#### Stored data

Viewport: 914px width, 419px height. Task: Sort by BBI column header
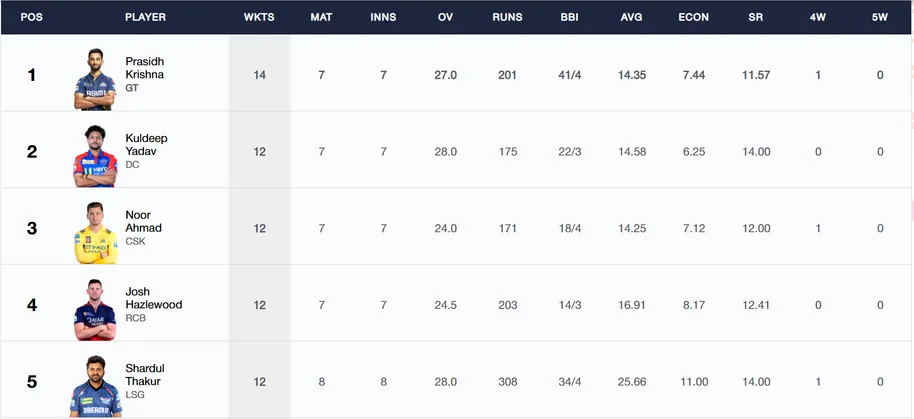pos(570,17)
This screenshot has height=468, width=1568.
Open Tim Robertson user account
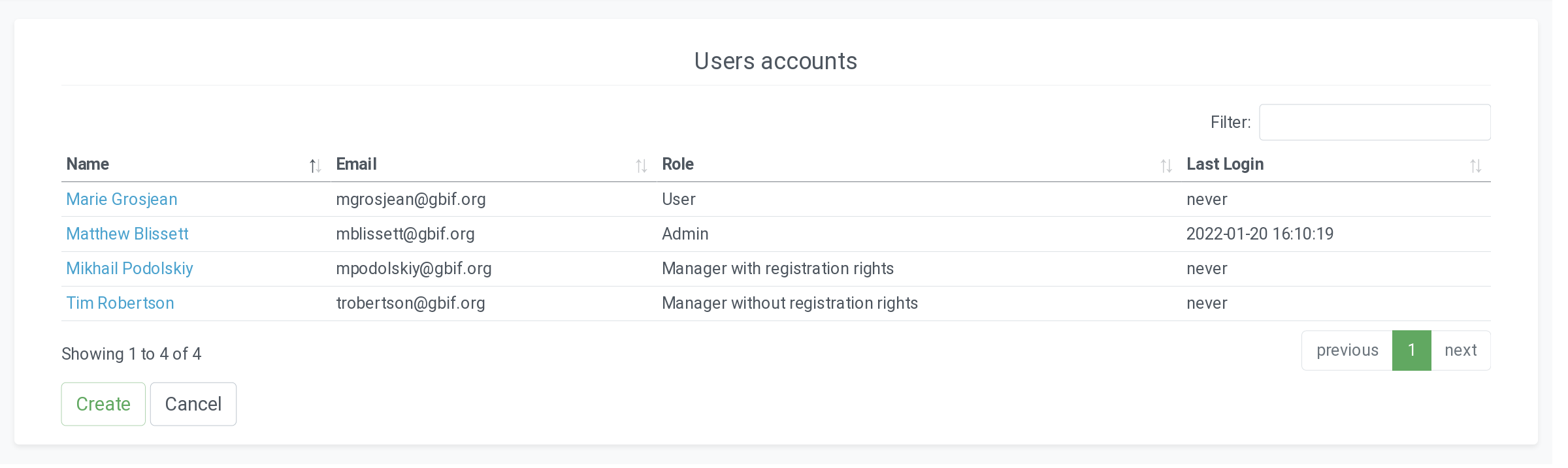click(x=120, y=303)
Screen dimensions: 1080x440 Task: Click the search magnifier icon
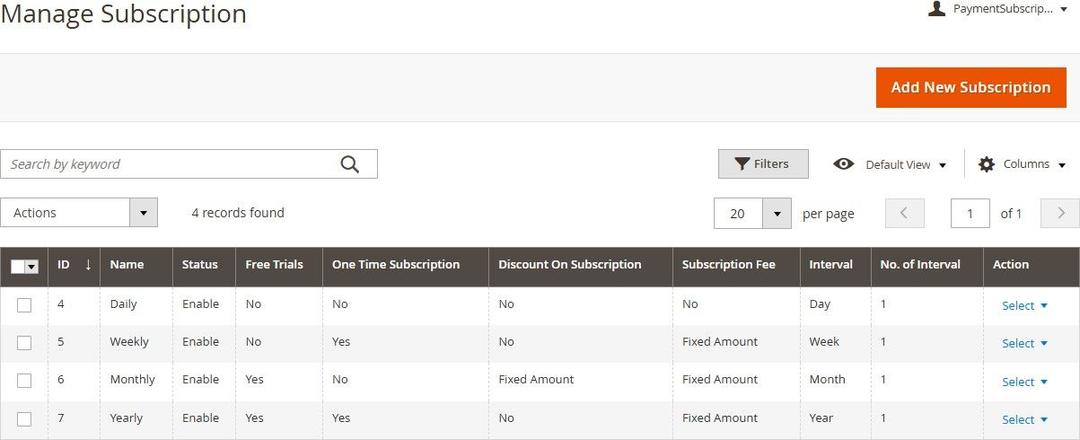[x=349, y=165]
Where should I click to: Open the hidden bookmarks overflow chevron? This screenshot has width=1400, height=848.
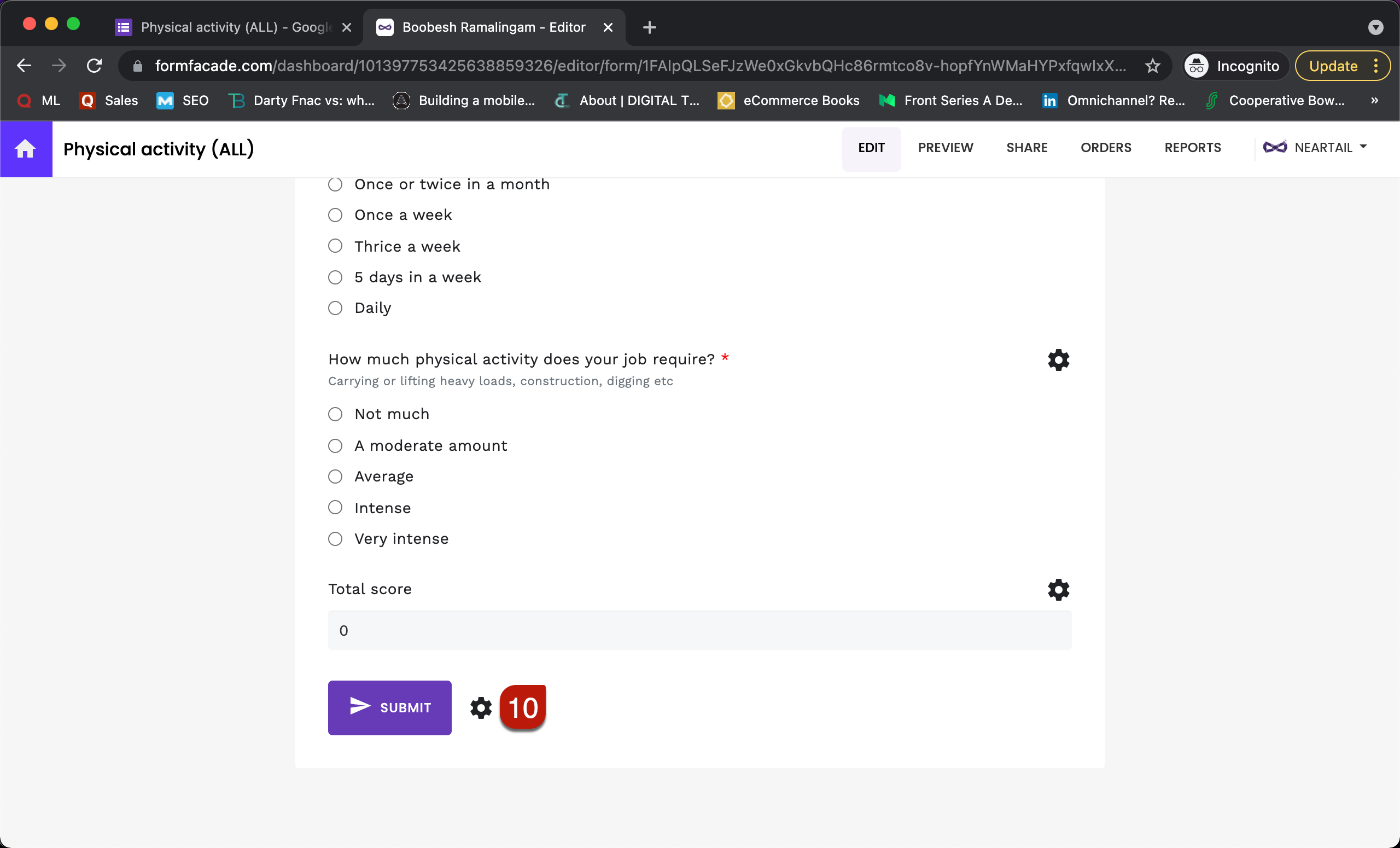click(1375, 101)
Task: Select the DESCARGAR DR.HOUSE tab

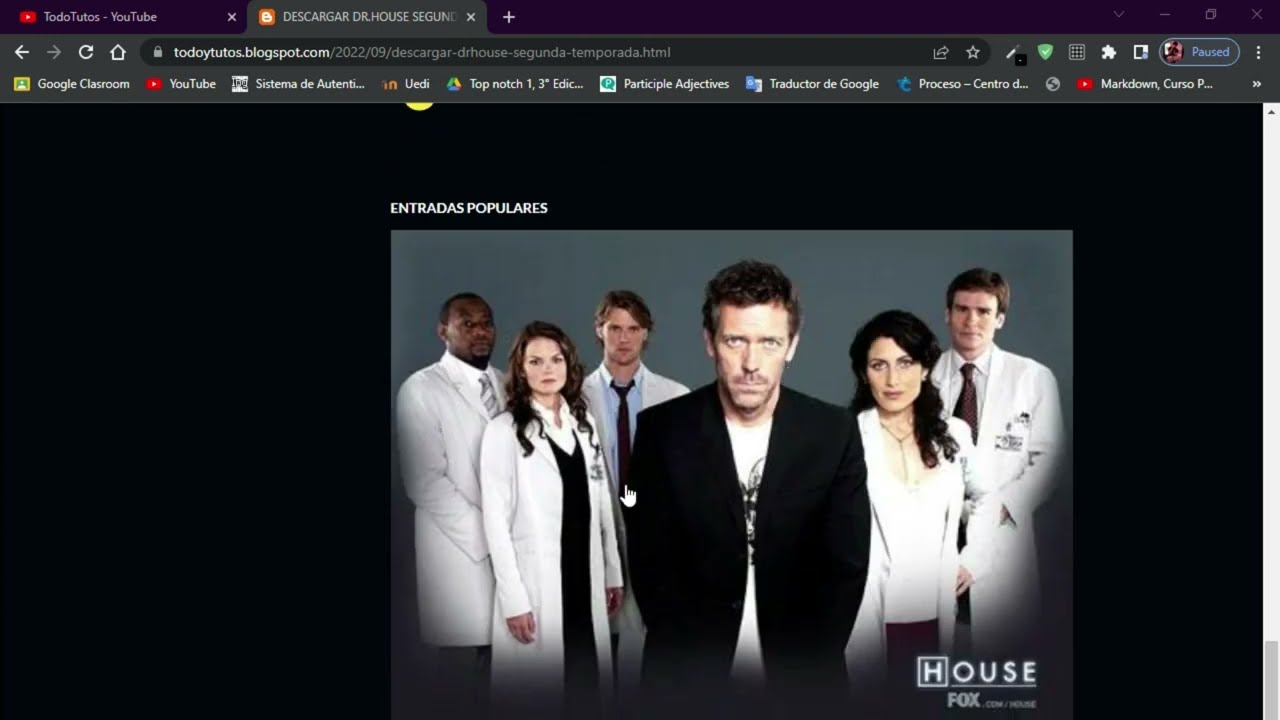Action: tap(360, 16)
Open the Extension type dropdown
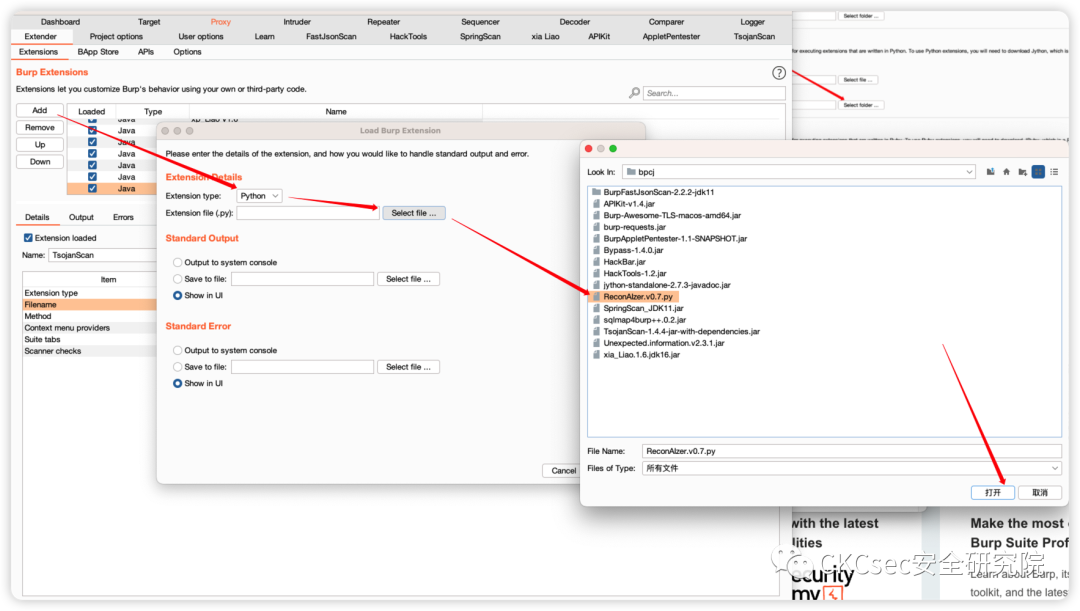This screenshot has width=1080, height=611. pyautogui.click(x=260, y=196)
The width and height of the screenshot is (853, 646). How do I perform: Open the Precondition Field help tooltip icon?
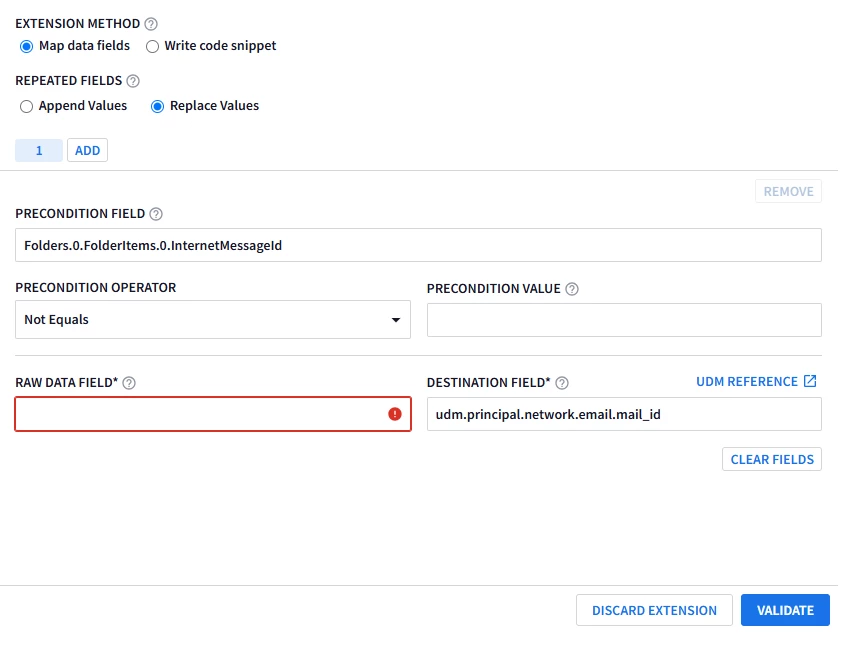pyautogui.click(x=156, y=214)
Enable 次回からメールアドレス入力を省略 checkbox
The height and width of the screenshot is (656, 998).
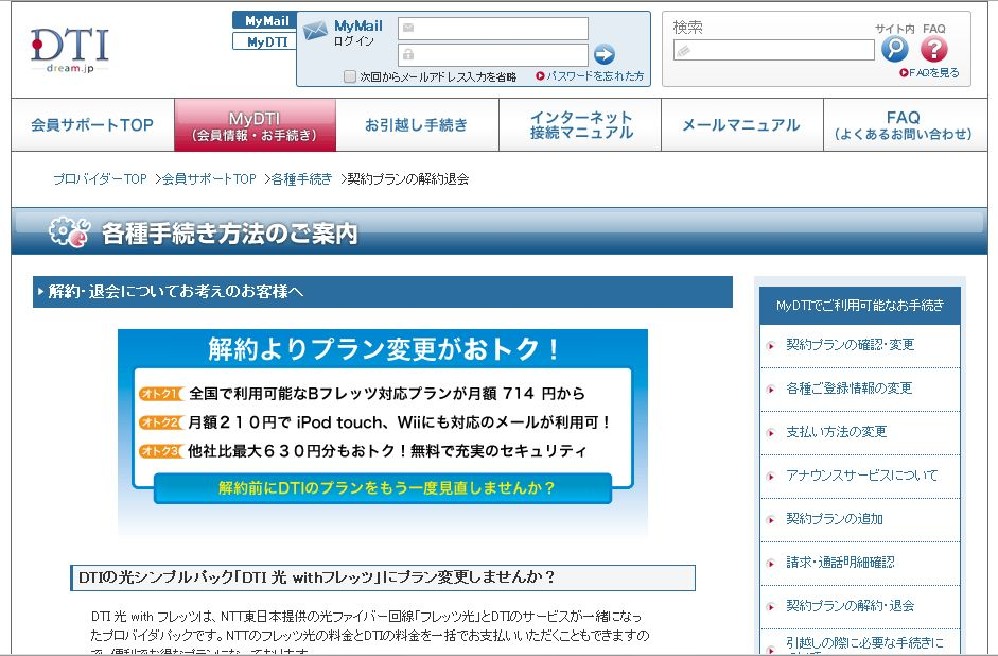tap(350, 76)
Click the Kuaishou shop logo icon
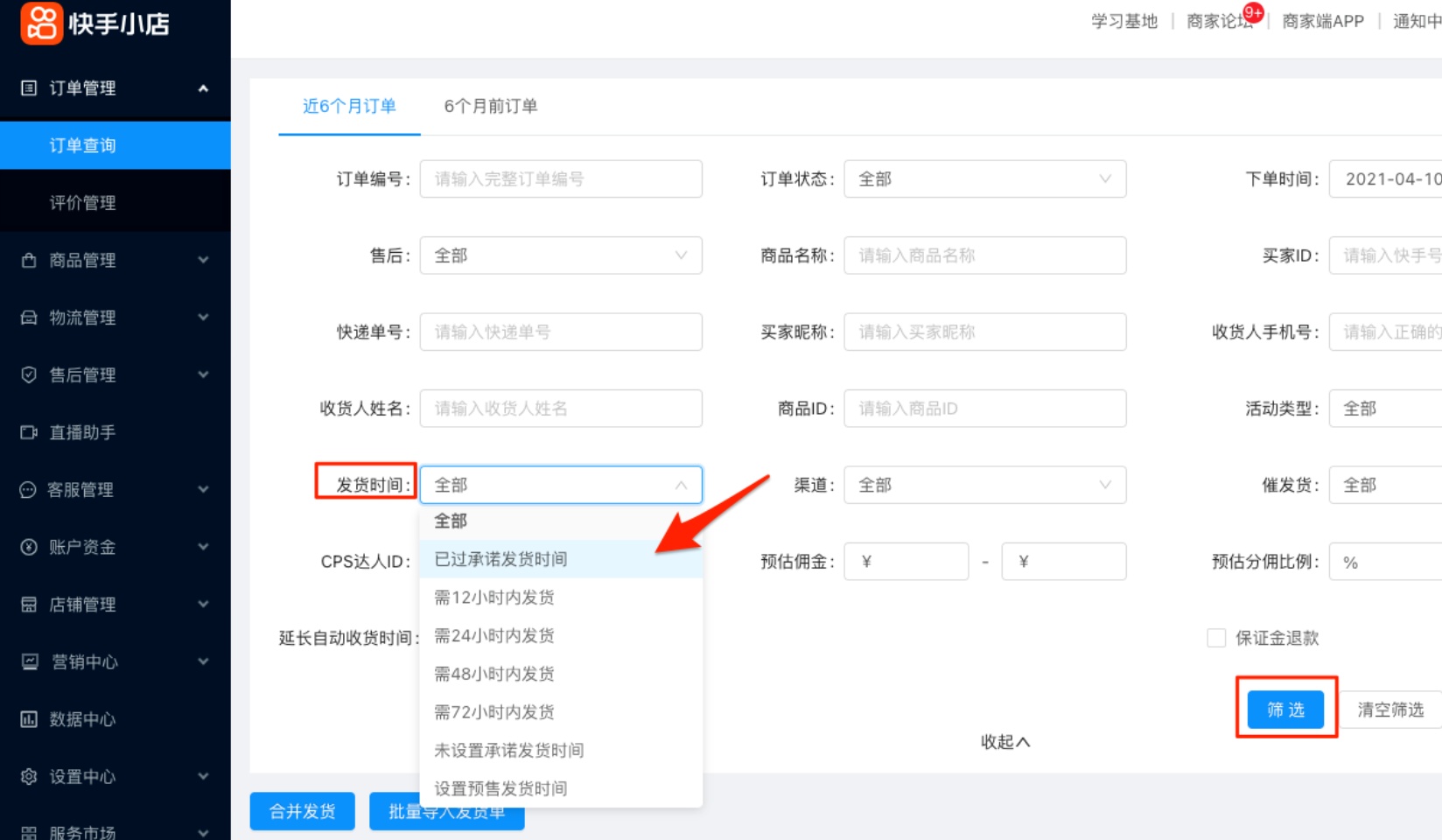Viewport: 1442px width, 840px height. point(41,23)
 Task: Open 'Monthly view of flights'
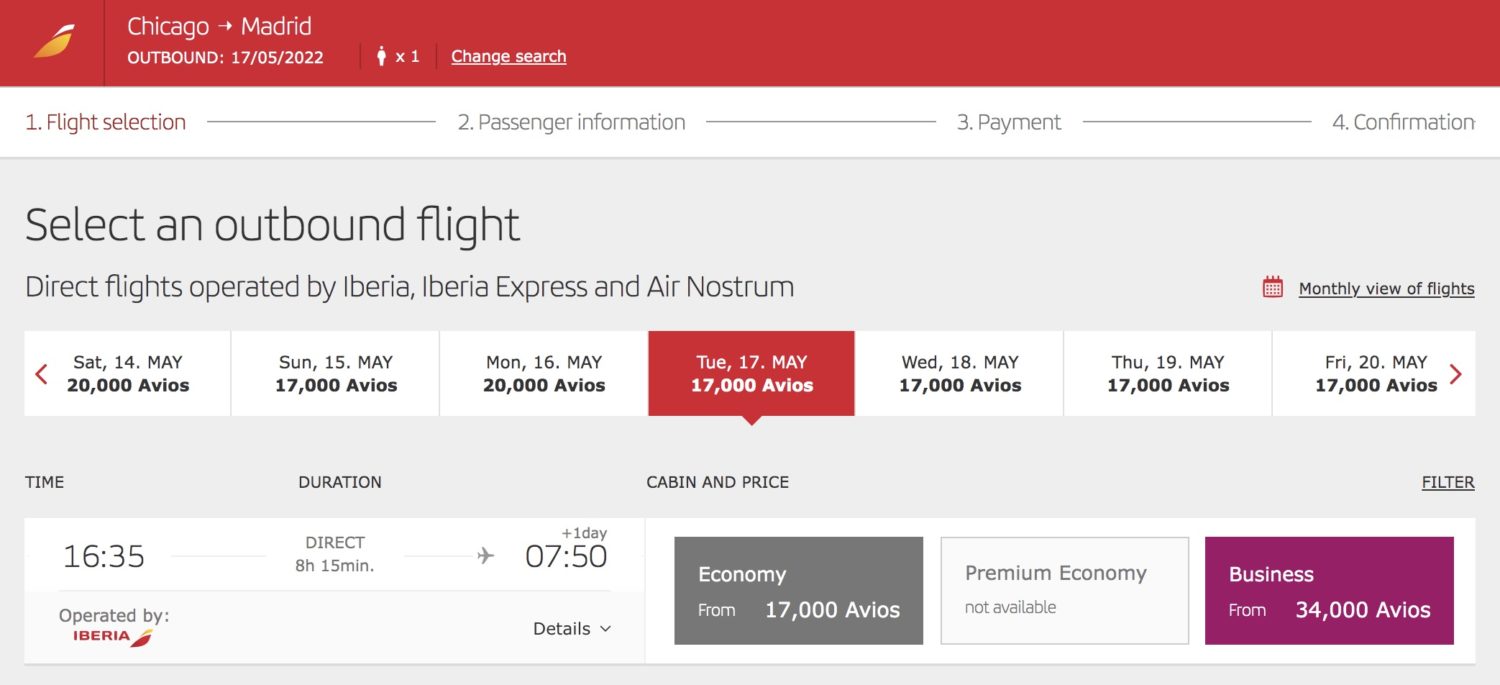[x=1386, y=288]
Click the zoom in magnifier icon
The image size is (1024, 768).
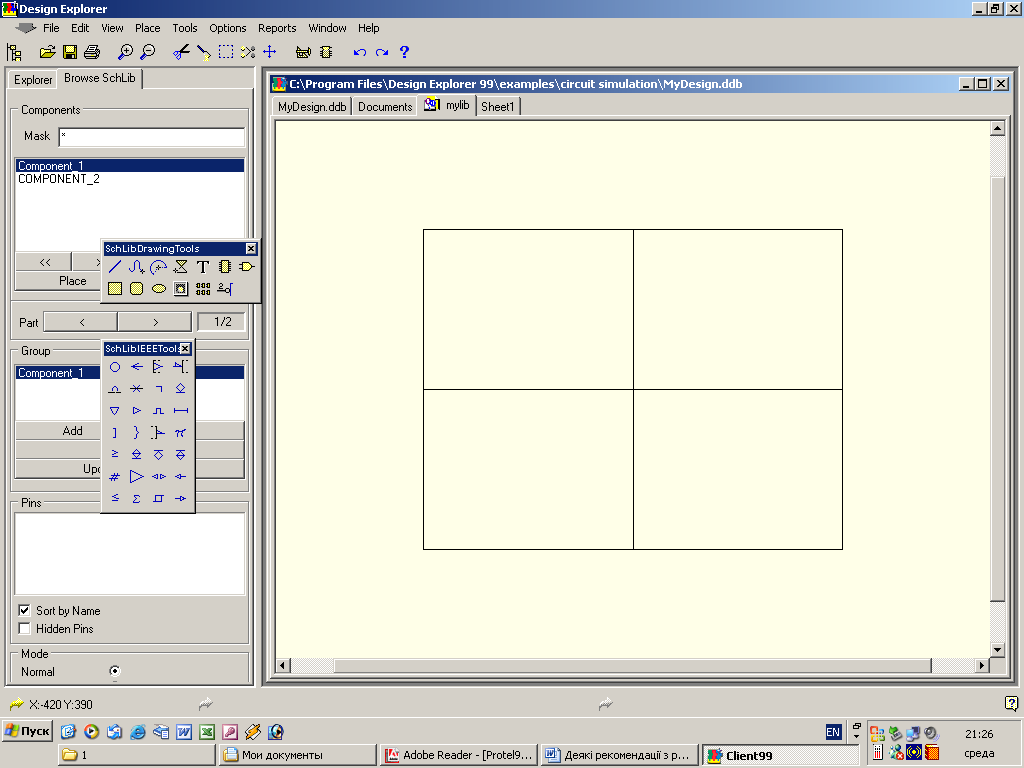[x=125, y=52]
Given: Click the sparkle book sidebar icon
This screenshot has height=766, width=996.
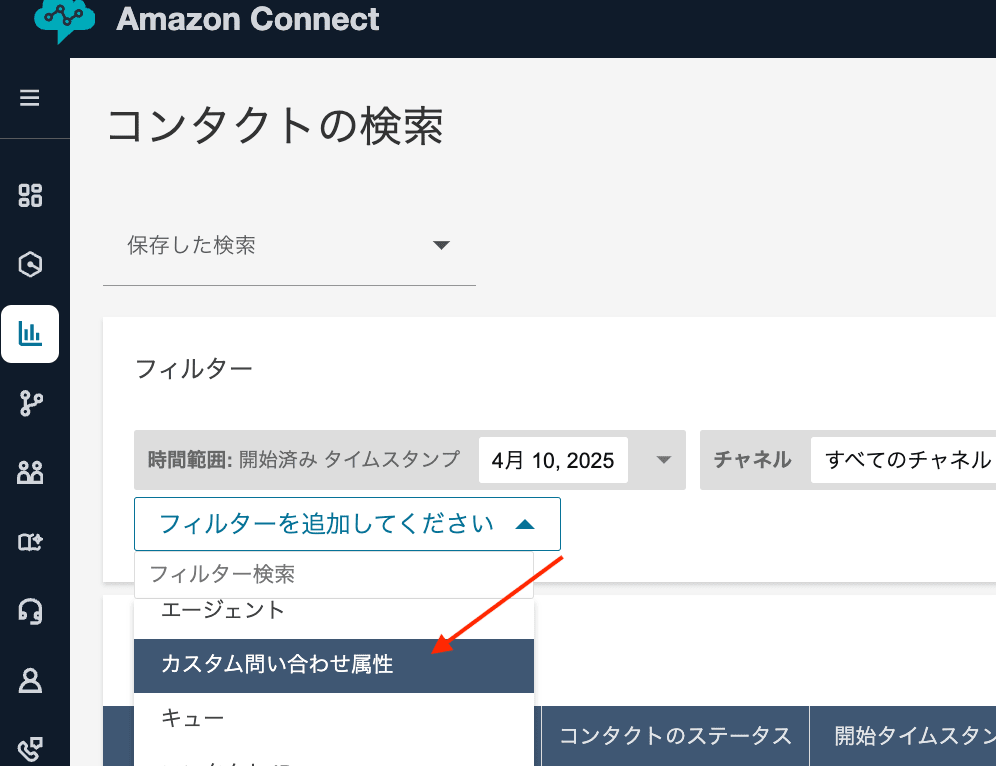Looking at the screenshot, I should 30,542.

########

_The exercise_
State how many lines of the entries contain the string "icon", counting case. Give only the number.

_Result of the task_
5